DATA SUPPLIED =
════════

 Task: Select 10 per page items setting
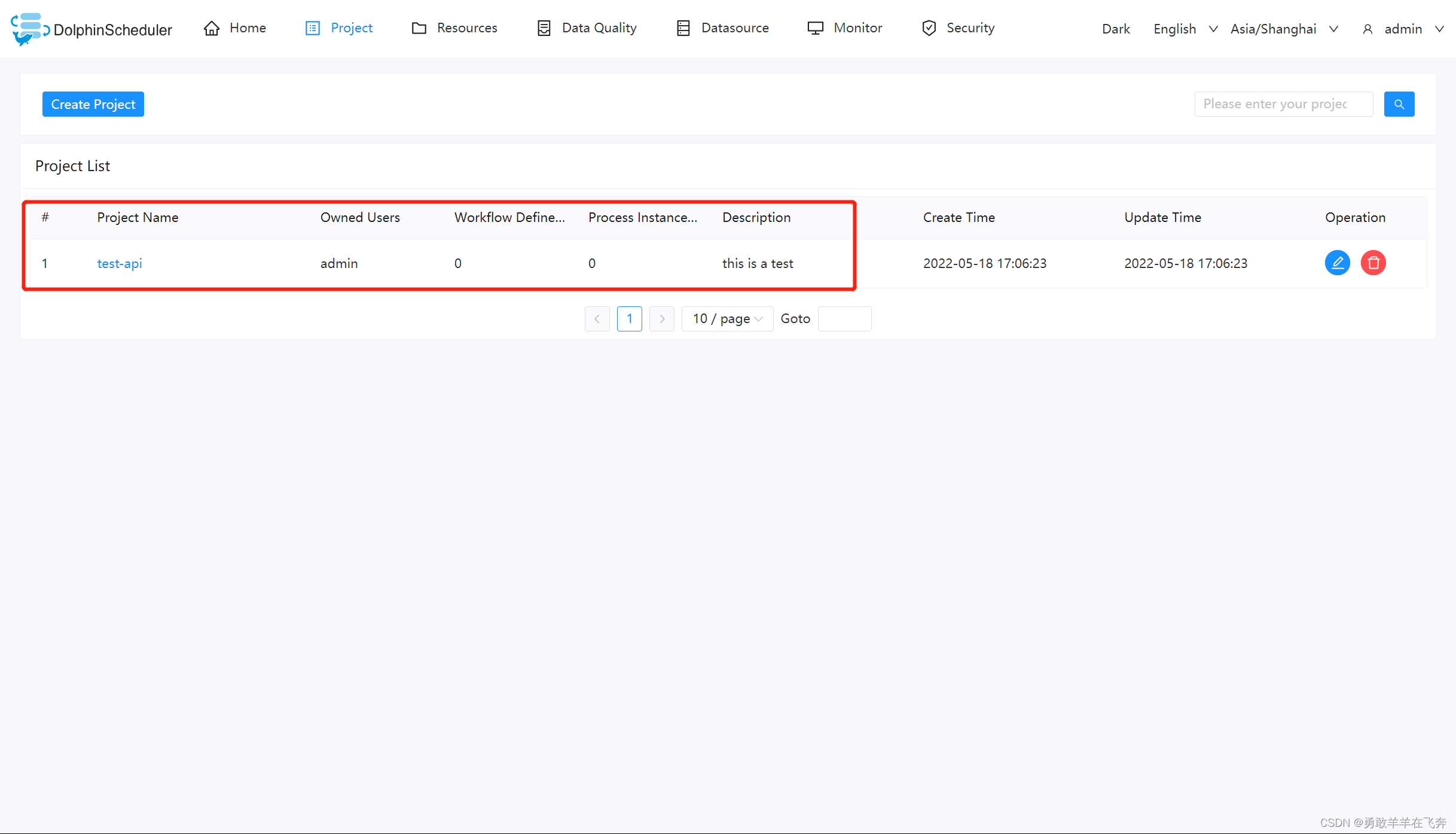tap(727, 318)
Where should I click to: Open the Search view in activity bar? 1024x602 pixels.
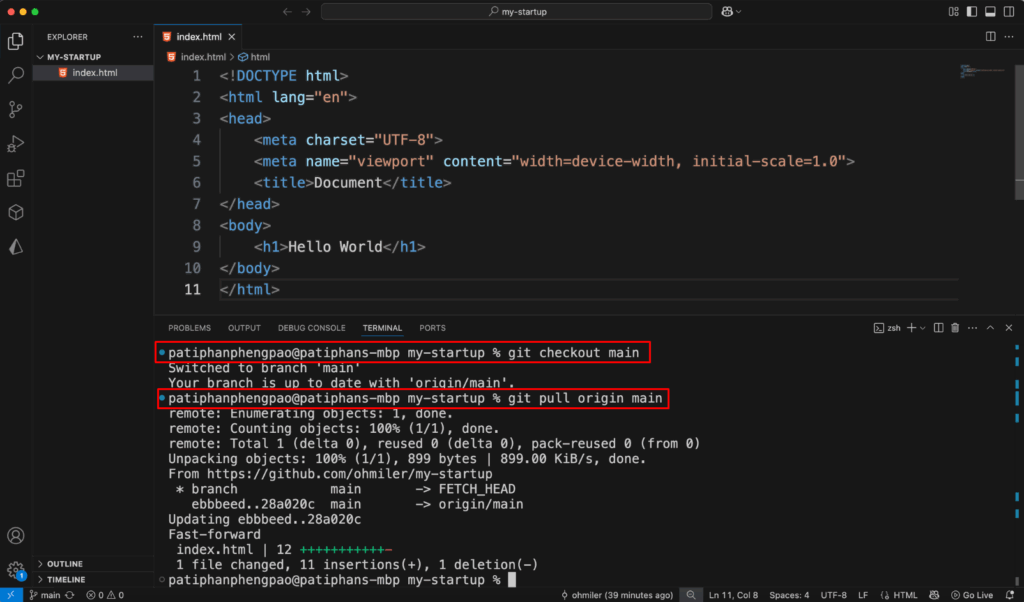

════════

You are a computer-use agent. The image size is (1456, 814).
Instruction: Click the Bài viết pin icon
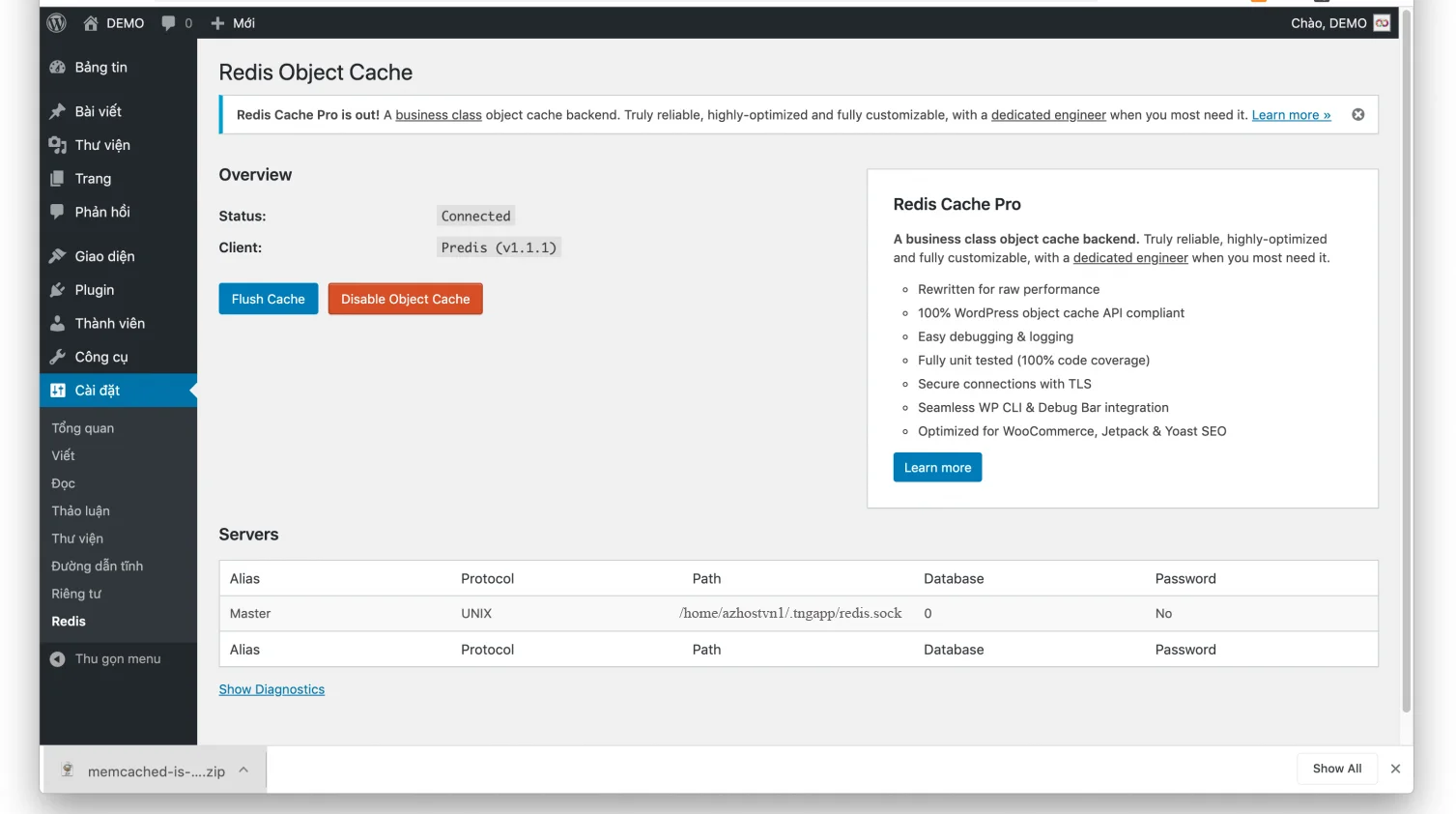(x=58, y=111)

════════

ASSIGNED TASK = Using the records above, print exactly the lines between the ones containing "Task: Select 10 per page items setting" and "Where should I", inclusive, and nothing else; no pictures.

WRITTEN SOLUTION =
 Task: Select 10 per page items setting
tap(727, 318)
Where should I click to: Open the Search view in activity bar? 1024x602 pixels.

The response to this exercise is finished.